After a 3–2 loss to Manchester United in the FA Cup, Liverpool has won only one of its last seven games.
Has the blip become a crisis? Perhaps not quite yet, but a 3–2 defeat at Manchester United in the FA Cup means Liverpool has won only one of its last seven games—and that was in the last round of the Cup against a depleted Aston Villa, forced by COVID-19 absences to effectively field a youth team. Jose Mourinho and Tottenham await in the league on Thursday.
There were perhaps some positive signs for Liverpool, but Jurgen Klopp has still not won at Old Trafford in six visits. There was a greater attacking cohesion, and a sense perhaps that Roberto Firmino is returning to form. But so rapidly have the storm clouds gathered that Liverpool could really do with more than just reasons for optimism. It was undone in the familiar United way, but a combination of counter-attacks and Bruno Fernandes.

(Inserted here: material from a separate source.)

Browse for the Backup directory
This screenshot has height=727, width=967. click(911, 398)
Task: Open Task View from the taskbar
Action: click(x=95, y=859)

Klopp has never previously shown much interest in the FA Cup. He has habitually used FA Cup weekends to rest players, and is yet to reach the quarter-final of the competition. But the side he picked at Old Trafford on Sunday, while not quite a first team—although given Liverpool’s injuries and fatigue, it’s not entirely clear what that might mean these days—was a notably stronger side than the one that had lost to Burnley on Thursday. Back came James Milner, Mohamed Salah and Roberto Firmino, while Joel Matip and Sadio Mane were rested for Rhys Williams and Curtis Jones.
After five league games without a win, it was a selection that suggested just how much Liverpool needed a victory. As Klopp found in his final season at Borussia Dortmund, downward spirals once entered can be very hard to break away from.
United’s priorities were harder to read. Solskjaer’s side may be top of the table, but whether this really is a title challenge is still not entirely clear. It has not yet beaten any of the Big Six or Leicester—the most likely top third of the table—in the league, and was outclassed by Manchester City in the Carabao Cup semi-final. Certainly its form is not sure enough to be cavalier about the Cup.
Solskjaer also made a number of changes, most notably leaving out Bruno Fernandes, and the result was a far more open game than the 0–0 draw in the league last Sunday. The pattern, though, was similar: Liverpool pushing high, United sitting deep and trying to strike on the break. It’s a detail that may explain the contrasting fortunes of the two sides this season comparative to last. Liverpool’s high pressing requires both a physical intensity and a level of preparation that is extremely difficult to achieve when the calendar is as compressed as it has been this season. United’s is a less systematized football, more based in individuals and moments, and so less reliant on detailed preparation.
It was Liverpool that took the lead after 18 minutes, Firmino, who has been out of sorts over the past month, bisecting Harry Maguire and Victor Lindelof, who were caught on the wrong side following a corner, to find Mohamed Salah, who scored with a deft chip. But United leveled with a classic breakaway eight minutes later, Paul Pogba winning the ball on the edge of his own box, and Marcus Rashford then finding Mason Greenwood with a delicious diagonal ball. The 19-year-old hadn’t scored in 10 games, but his left-foot finish was precise and firm.
United’s second followed a similar course, this time Greenwood setting up Rashford via an error from Rhys Williams. At that stage, Liverpool looked rattled, but it came again and leveled 10 minutes later, Salah tucking home after a neat interchange with Firmino and James Milner. But just as Liverpool seemed to be taking control, United won a free-kick on the edge of the box.
Fernandes, having come off the bench, smashed his free-kick round the wall, over a ducking Paul Pogba and just inside the post. For the eighth time this season, United came from behind to win. That may not, in the long term, be sustainable, but comebacks are part of the United heritage Solskjaer is so keen to invoke. His side in playing with confidence and has a number of individuals—Edinson Cavani, who headed against the post late on, Fernandes, Pogba, Rashford, Luke Shaw—all playing at the top of their game.
Liverpool, meanwhile, is spluttering. Self-belief is fragile and the philosophy that has underpinned its recent success seems incompatible with the compact COVID schedule. Its season is slipping out of control.